This just goes to show you that when it comes to spending by the Imperial Federal Government in this country, we have reached a point where there is no difference between Democrats and Republicans. Each wants to spend essentially the same amount of money, neither will cut entitlements and both have absolutely no political will to ever balance the current budget. Both sides want big government. Both sides want government to grow. We've reached government critical mass, and there will be no turning back.

On the plus side, the Senate did approve some additional tax cuts. *That is apparently the only way to ultimately cut spending: starve the beast. *


----------



## Militant_Tiger (Feb 23, 2004)

Thats odd, I can remember just a half decade ago when we had a national surplus. Imagine that. Apparently to cut spending we have to ruin government and the programs who help our helpless and needy in this country.


----------



## ej4prmc (Dec 3, 2004)

Thats why I am a RepliCRATE, in other words *independent*. I just don't know how anyone can run against these two POWERFUL parties.
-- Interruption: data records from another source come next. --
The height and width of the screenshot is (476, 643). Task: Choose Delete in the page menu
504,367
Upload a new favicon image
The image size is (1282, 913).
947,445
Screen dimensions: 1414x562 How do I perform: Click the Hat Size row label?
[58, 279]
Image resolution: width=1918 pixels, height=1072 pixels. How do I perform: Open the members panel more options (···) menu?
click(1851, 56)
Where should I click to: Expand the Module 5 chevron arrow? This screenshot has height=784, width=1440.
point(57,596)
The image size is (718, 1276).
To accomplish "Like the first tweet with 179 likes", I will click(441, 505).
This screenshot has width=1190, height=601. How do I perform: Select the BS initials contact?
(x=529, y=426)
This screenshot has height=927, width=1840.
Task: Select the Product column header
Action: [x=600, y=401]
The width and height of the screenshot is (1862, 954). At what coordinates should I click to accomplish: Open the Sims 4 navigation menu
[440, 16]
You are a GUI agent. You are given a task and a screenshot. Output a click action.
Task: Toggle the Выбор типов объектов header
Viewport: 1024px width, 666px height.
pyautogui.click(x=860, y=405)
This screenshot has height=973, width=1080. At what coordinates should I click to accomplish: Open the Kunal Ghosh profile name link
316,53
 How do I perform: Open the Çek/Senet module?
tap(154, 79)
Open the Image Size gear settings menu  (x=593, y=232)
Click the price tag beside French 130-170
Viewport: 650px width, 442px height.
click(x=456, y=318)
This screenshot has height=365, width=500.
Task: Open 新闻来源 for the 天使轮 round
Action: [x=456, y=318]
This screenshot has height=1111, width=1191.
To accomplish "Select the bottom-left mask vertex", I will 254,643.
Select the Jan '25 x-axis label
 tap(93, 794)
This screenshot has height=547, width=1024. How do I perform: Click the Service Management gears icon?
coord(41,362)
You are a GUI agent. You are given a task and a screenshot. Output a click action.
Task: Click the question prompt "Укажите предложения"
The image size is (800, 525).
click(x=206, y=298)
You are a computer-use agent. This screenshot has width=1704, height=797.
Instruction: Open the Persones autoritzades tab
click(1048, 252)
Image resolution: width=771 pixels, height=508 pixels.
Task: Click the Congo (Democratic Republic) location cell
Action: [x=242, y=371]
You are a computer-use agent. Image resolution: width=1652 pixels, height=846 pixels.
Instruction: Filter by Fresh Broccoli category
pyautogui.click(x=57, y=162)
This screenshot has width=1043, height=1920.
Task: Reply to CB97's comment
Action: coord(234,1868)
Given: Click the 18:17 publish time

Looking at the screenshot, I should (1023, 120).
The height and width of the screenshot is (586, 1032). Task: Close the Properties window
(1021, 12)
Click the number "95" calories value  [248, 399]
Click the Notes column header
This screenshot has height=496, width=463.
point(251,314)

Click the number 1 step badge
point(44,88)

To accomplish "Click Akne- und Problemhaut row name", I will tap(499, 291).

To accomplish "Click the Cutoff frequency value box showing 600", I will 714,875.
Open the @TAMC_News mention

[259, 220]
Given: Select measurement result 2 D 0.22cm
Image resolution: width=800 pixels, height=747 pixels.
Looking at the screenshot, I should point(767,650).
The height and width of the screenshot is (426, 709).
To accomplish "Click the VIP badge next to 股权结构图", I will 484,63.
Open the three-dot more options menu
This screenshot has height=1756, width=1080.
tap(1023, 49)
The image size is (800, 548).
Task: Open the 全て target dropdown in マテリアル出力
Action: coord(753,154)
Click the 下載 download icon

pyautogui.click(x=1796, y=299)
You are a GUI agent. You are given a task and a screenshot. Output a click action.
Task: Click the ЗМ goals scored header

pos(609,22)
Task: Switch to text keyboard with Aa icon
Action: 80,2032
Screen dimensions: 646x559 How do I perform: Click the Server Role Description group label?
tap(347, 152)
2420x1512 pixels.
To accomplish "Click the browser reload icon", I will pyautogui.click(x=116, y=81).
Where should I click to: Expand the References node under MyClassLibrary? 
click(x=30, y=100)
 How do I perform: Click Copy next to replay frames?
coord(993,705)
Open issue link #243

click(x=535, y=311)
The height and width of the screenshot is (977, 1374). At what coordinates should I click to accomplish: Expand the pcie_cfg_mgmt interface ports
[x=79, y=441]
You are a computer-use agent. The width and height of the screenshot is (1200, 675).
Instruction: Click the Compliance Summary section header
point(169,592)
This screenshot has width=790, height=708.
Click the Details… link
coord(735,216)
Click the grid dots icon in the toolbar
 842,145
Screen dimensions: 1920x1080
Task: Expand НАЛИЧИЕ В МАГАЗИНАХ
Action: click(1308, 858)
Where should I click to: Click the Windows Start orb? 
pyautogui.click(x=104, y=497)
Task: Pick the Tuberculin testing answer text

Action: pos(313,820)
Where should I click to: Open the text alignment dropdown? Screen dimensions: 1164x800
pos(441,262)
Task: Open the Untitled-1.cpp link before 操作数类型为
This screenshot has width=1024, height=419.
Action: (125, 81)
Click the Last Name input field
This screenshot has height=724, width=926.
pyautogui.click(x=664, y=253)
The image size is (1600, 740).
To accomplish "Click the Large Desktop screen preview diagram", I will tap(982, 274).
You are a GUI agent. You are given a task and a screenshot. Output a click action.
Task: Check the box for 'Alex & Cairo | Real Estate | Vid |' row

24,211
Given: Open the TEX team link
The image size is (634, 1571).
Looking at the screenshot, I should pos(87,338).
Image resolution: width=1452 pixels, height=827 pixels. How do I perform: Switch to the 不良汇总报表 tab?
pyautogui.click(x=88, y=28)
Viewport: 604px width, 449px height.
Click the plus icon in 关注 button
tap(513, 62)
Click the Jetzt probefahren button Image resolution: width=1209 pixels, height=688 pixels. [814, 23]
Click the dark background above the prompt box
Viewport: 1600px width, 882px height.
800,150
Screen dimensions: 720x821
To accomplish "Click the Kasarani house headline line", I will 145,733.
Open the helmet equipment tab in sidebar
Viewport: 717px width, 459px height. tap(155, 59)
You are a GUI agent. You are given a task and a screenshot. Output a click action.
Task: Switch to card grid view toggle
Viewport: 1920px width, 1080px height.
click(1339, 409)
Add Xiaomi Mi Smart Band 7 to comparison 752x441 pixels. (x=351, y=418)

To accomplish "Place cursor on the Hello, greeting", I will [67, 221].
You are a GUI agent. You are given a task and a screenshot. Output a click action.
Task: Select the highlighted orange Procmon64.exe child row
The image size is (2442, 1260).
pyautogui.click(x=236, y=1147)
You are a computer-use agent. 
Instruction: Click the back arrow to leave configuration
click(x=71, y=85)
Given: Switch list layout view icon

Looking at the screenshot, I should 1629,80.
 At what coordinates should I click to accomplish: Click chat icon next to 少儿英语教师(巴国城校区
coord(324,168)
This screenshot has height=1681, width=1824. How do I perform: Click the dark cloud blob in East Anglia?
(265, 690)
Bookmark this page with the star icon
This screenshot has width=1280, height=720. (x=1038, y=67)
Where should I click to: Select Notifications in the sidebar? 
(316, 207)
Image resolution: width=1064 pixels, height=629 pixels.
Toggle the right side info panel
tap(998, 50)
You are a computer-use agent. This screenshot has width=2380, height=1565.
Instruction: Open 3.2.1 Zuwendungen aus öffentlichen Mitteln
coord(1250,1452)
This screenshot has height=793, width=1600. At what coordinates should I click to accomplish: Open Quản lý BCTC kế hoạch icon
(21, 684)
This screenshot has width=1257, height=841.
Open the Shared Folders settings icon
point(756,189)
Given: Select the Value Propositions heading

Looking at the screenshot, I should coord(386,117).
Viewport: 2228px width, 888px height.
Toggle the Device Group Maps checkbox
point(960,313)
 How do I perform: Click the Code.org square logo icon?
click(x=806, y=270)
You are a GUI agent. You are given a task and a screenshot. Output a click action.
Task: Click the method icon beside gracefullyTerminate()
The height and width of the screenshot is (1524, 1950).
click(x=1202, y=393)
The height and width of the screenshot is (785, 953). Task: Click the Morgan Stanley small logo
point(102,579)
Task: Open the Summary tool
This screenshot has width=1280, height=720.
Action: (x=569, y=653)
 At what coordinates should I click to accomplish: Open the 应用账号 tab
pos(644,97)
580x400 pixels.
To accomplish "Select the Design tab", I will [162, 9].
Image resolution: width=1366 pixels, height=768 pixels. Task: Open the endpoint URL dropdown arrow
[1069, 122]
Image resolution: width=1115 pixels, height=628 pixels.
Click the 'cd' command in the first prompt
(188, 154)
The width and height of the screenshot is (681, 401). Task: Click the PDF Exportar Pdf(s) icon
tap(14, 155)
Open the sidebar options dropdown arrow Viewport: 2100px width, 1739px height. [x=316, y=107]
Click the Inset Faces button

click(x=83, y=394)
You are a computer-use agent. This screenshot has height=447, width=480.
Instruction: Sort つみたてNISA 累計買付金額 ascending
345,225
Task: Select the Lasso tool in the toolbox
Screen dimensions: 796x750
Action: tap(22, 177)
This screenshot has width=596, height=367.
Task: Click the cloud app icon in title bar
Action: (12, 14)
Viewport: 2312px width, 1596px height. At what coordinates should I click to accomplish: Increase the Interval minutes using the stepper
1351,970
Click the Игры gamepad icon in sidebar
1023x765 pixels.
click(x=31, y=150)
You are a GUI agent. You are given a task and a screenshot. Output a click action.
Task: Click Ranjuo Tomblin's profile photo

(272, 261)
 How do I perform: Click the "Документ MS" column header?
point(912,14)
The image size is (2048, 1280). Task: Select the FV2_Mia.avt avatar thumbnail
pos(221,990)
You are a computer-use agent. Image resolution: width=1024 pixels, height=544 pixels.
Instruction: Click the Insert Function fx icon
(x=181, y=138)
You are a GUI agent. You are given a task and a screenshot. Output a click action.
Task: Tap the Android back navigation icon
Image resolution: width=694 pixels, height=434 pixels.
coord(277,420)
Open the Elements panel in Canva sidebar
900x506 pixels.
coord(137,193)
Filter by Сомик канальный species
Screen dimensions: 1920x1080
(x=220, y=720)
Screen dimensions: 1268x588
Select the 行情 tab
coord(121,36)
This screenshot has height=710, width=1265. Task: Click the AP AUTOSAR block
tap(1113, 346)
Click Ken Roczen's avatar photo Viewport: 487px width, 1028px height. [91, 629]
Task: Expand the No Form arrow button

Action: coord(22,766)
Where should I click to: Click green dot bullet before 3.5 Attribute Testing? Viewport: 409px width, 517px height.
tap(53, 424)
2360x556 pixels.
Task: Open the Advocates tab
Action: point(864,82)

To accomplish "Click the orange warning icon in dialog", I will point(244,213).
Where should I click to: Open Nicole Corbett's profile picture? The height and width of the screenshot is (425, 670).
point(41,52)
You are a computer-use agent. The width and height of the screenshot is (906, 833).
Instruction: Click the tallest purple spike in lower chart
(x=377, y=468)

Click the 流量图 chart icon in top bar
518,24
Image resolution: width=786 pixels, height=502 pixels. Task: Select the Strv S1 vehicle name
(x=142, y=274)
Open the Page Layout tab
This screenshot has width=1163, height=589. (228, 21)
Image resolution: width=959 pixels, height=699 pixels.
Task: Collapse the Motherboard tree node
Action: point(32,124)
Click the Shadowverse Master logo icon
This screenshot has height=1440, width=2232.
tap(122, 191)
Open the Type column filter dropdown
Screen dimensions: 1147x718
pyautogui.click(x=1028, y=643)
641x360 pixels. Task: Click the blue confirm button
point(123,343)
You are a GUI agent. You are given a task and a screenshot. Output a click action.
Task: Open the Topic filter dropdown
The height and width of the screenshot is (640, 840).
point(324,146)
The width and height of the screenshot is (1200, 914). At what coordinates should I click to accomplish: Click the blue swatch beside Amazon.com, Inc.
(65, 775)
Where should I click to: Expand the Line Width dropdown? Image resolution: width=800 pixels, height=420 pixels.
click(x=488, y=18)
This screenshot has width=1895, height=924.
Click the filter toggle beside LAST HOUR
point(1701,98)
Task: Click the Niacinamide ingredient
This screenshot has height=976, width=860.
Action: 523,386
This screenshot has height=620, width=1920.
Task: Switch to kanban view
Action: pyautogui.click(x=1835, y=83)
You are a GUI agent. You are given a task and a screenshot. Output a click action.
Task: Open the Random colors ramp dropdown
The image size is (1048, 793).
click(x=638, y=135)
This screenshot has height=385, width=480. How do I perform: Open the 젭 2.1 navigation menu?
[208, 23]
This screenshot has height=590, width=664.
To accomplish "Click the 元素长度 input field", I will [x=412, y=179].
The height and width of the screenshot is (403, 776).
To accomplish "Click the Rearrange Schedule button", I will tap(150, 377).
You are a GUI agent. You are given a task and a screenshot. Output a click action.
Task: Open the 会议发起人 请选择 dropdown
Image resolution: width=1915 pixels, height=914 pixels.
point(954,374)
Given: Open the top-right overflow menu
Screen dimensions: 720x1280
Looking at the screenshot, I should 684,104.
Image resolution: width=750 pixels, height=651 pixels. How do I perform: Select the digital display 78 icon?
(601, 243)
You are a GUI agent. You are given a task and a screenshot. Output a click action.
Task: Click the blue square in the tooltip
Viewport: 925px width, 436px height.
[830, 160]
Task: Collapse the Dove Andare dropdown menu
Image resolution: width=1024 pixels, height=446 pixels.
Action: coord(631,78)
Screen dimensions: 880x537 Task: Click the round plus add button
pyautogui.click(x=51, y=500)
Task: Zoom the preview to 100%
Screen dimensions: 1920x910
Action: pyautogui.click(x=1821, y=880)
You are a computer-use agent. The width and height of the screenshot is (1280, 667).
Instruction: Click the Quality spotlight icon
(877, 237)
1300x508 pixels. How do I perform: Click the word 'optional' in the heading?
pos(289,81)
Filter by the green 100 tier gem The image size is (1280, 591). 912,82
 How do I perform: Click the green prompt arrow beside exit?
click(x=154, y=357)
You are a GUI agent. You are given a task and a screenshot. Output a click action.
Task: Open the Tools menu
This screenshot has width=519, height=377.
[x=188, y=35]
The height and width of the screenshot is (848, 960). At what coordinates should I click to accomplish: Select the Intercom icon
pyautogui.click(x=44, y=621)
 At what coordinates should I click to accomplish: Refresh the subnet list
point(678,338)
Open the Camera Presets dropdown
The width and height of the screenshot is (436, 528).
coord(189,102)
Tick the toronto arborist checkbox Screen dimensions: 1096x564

I think the only way to make a change in the laws/spending would be to get more independents in the process. :soapbox:


----------



## Bobm (Aug 26, 2003)

Look at the Libertarian party


----------



## Plainsman (Jul 30, 2003)

ej4prmc
I agree, but I can see no way for a third party to get a start. Russia has one good idea. As many people as wish can run. After that election there is a face of between the top two. Old big ears Ross Perot would not have put Clinton in office under the Russian election rules. At least that way you actually get the person most Americans want. This would be the only way for a third party to stand a chance. Of course both parties would really resist that type of change.


----------